As the youngest of 14 children, my mom was a proud high school graduate who I sensed had secretly longed for her missed opportunity of a higher education. Through me, she was able to fulfill that dream vicariously.
She also was diagnosed with multiple sclerosis when I was in elementary school. Although she put up a strong and brave front, my mother dealt with a lot and walked with a slight limp. I remember thinking, selfishly, what a challenge this orientation would be and the overall difficulty of getting around because of her condition.
Just as I expected, my mom and I moved slowly around campus doing our best to navigate the day’s schedule and the vast flat surroundings. By the time we had reached the math and science building to take my math placement test, I was late.
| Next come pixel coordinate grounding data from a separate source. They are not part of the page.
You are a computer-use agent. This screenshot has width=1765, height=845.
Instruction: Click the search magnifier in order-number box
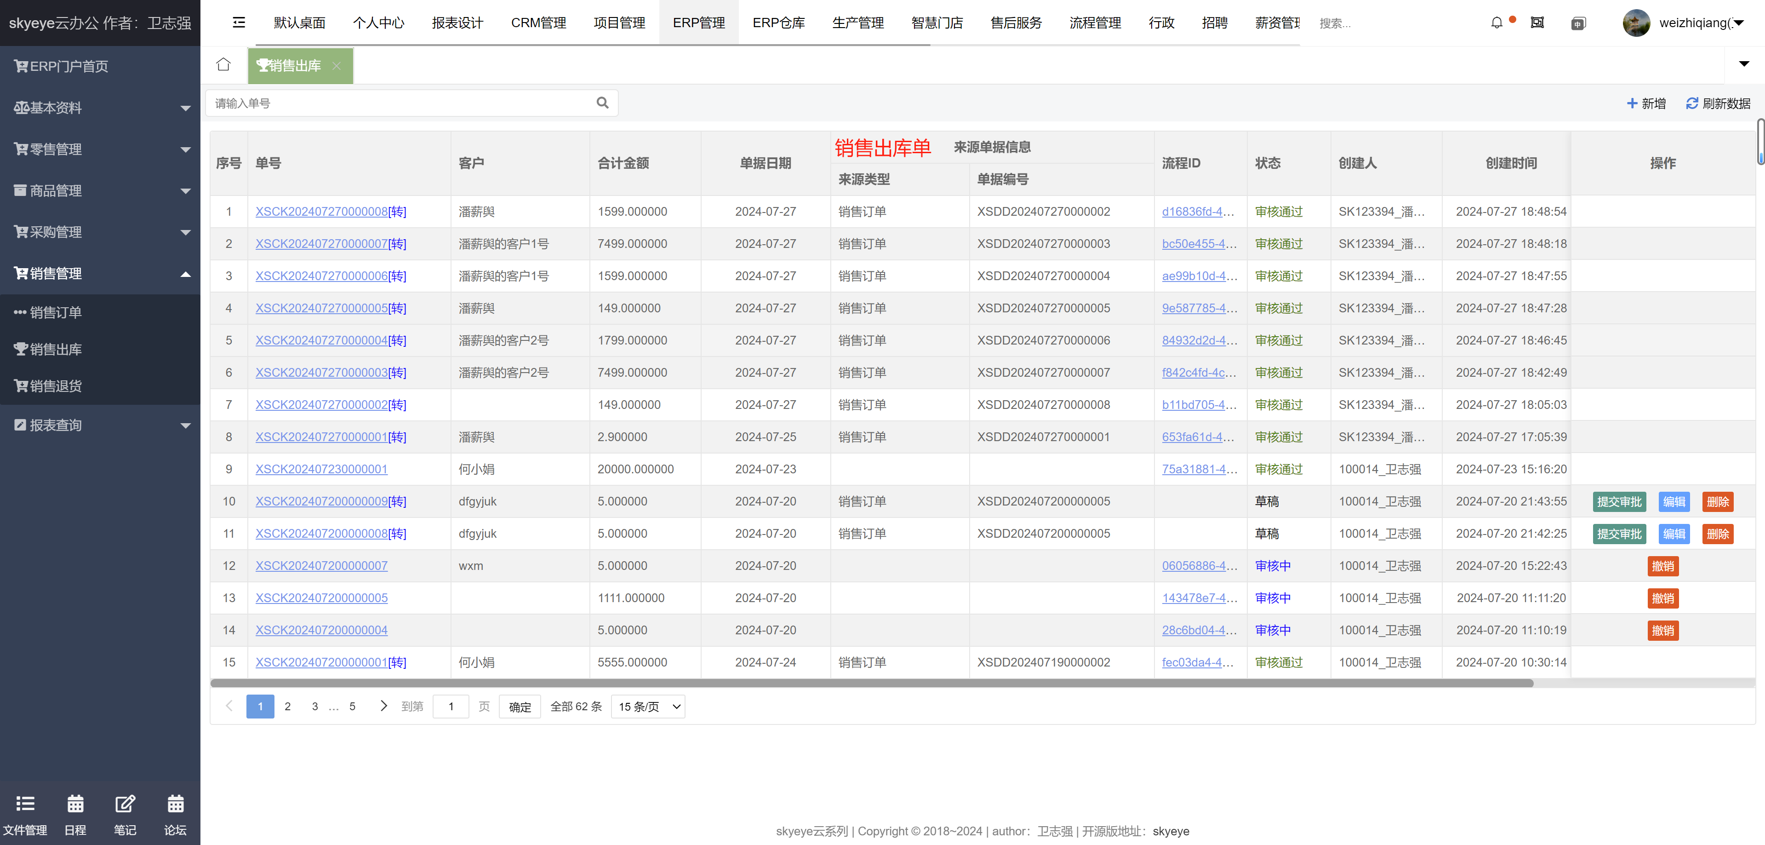602,103
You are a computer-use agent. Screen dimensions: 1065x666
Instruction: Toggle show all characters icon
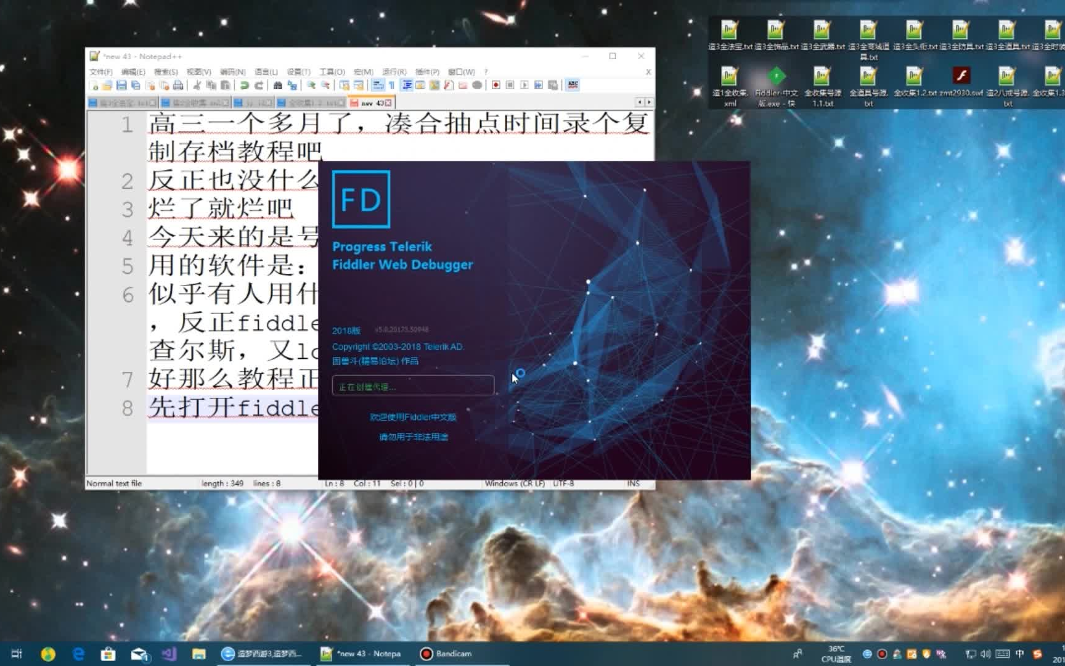pos(392,85)
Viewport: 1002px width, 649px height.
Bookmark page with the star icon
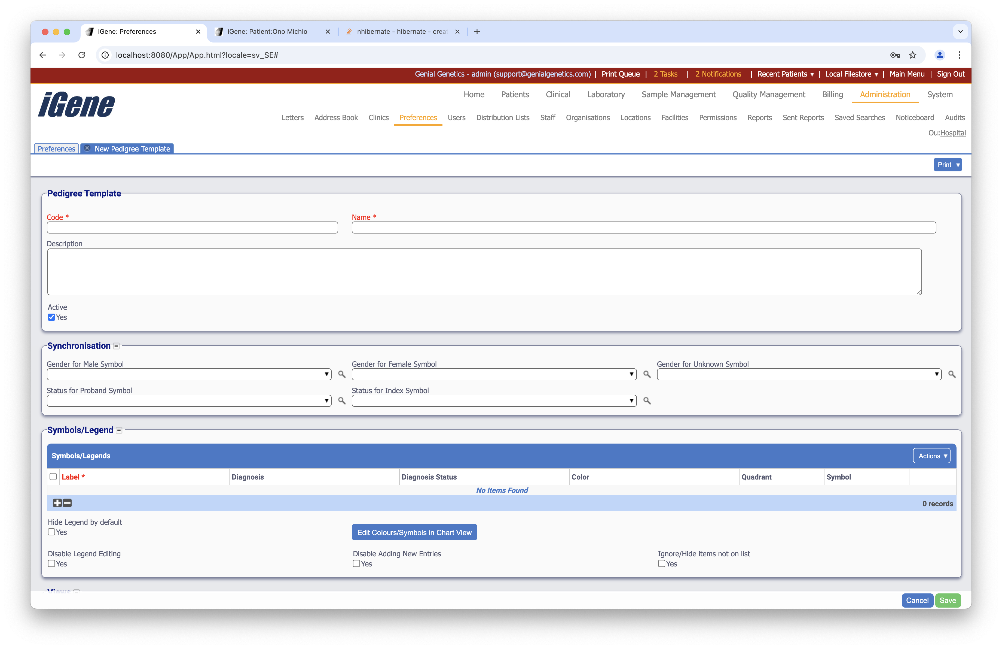tap(912, 55)
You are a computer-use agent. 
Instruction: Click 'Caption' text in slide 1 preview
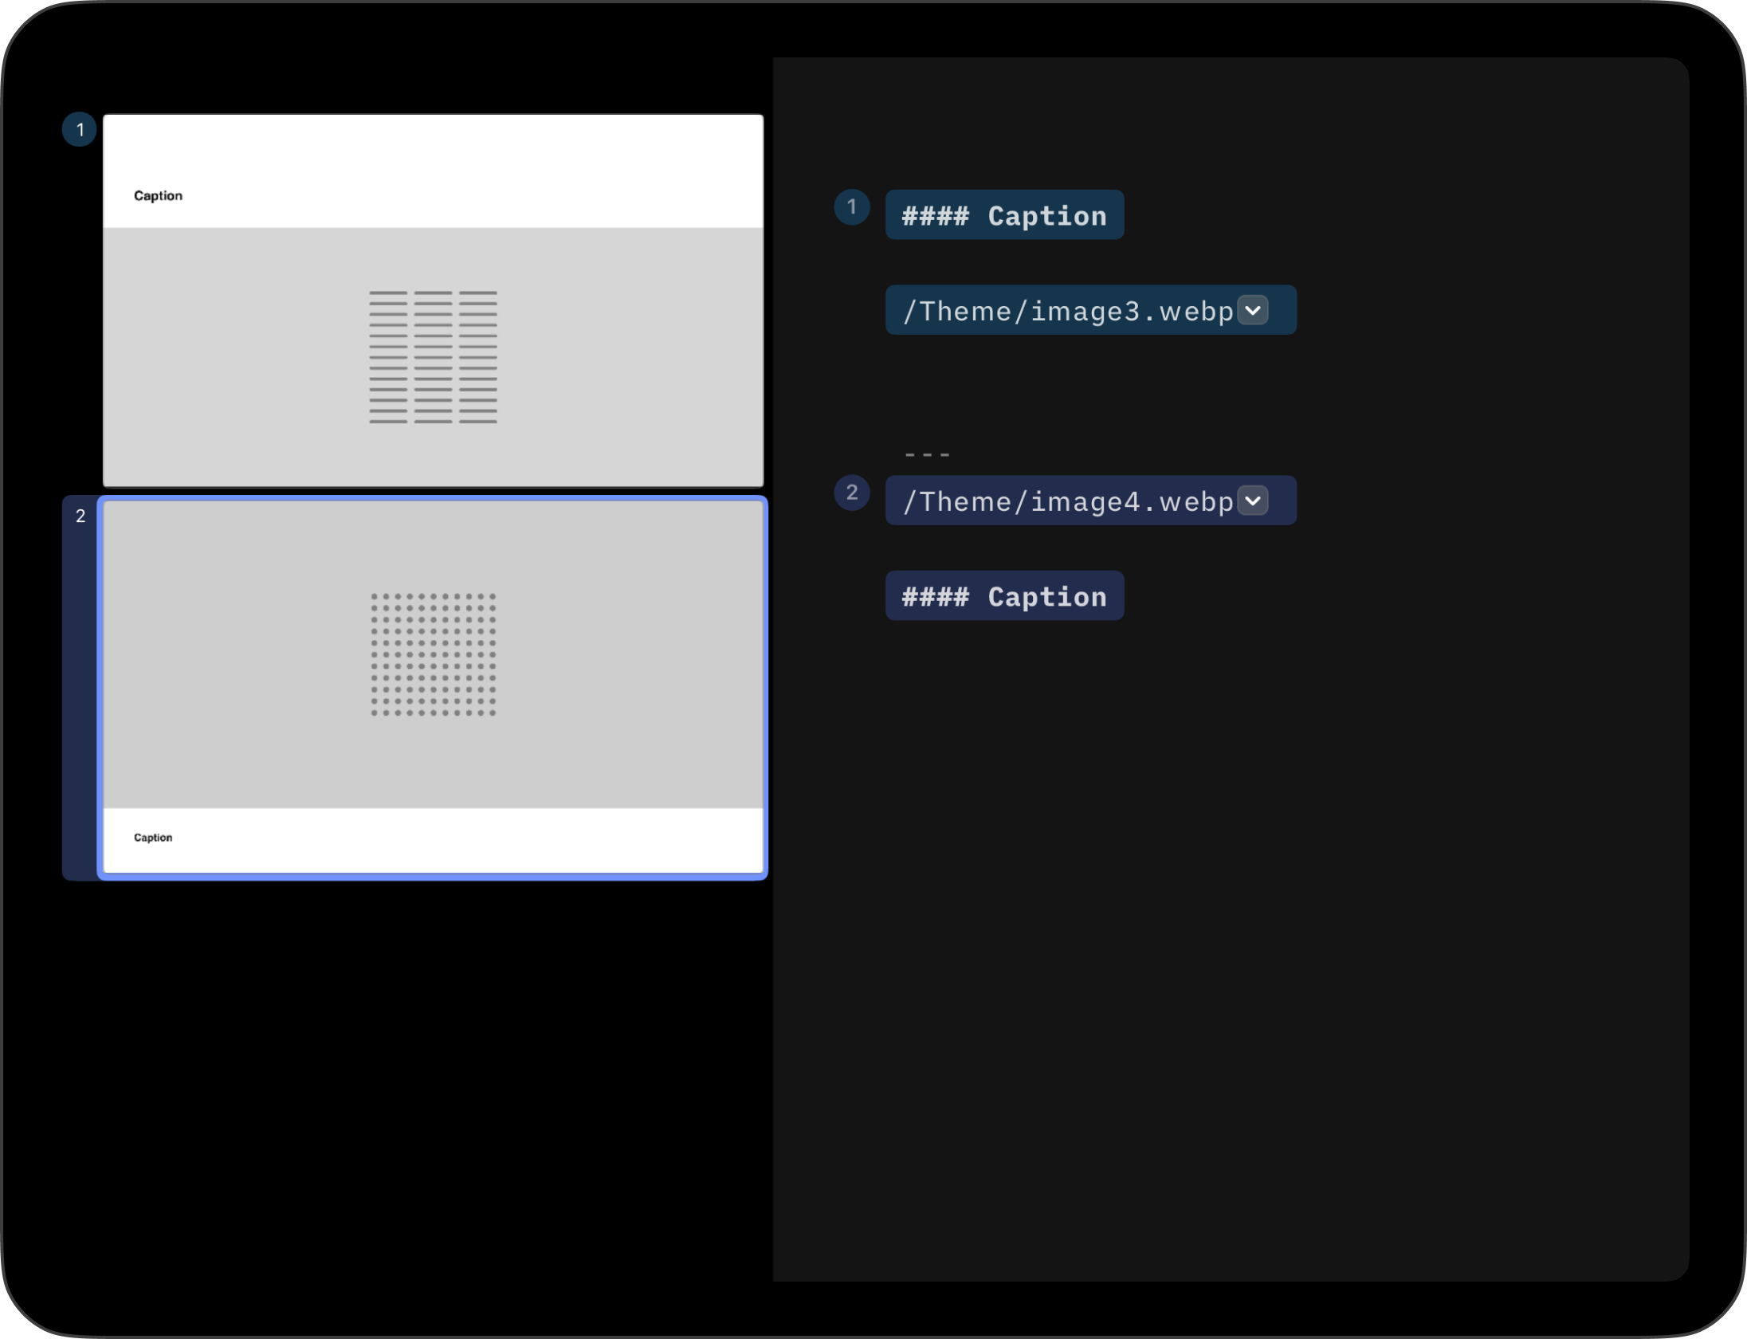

My mom hugged me, sat down on a nearby bench, and shouted “good luck” as I ran off to enter the building. I immediately saw signs directing me to the appropriate testing room. As I pulled the heavy, steel door open it made a super loud noise, almost like a groan, causing the 300+ kids taking the exam to pause and look back at me.
The proctor yelled out “Does anyone have a seat for this young lady?” Just then, a guy with scruffy hair, cut-off jean shorts, and a faded blue t-shirt stood up and replied “Yo babe. Right here.”
I moved through the room quickly to get to my newfound friend and seat savior Rich. When the math placement test was completed, I thanked him profusely and said see you in the fall!
When I found my mom, we laughed and laughed as I recounted the “search for a seat” in the exam story. In that moment, as I stepped out of my own little-world-self and looked over at the pure joy in her face, I realized just how much this collegiate orientation experience meant to her. Yes, she was proud of me but also so happy that she was able to spend some time enjoying a college campus.
With that in mind, I suggested we take the long way back to the dorm we were staying in. We strolled past the red brick buildings and white-painted sorority houses with my mother taking it all in, one slow step at a time.
A couple of months ago, I, too, shared this same experience with my youngest for his college orientation. As he and I walked along the red brick pathways of his future school, I stopped and noticed our shadows. And remembered the slow, similar walk I took with my mother so many years ago.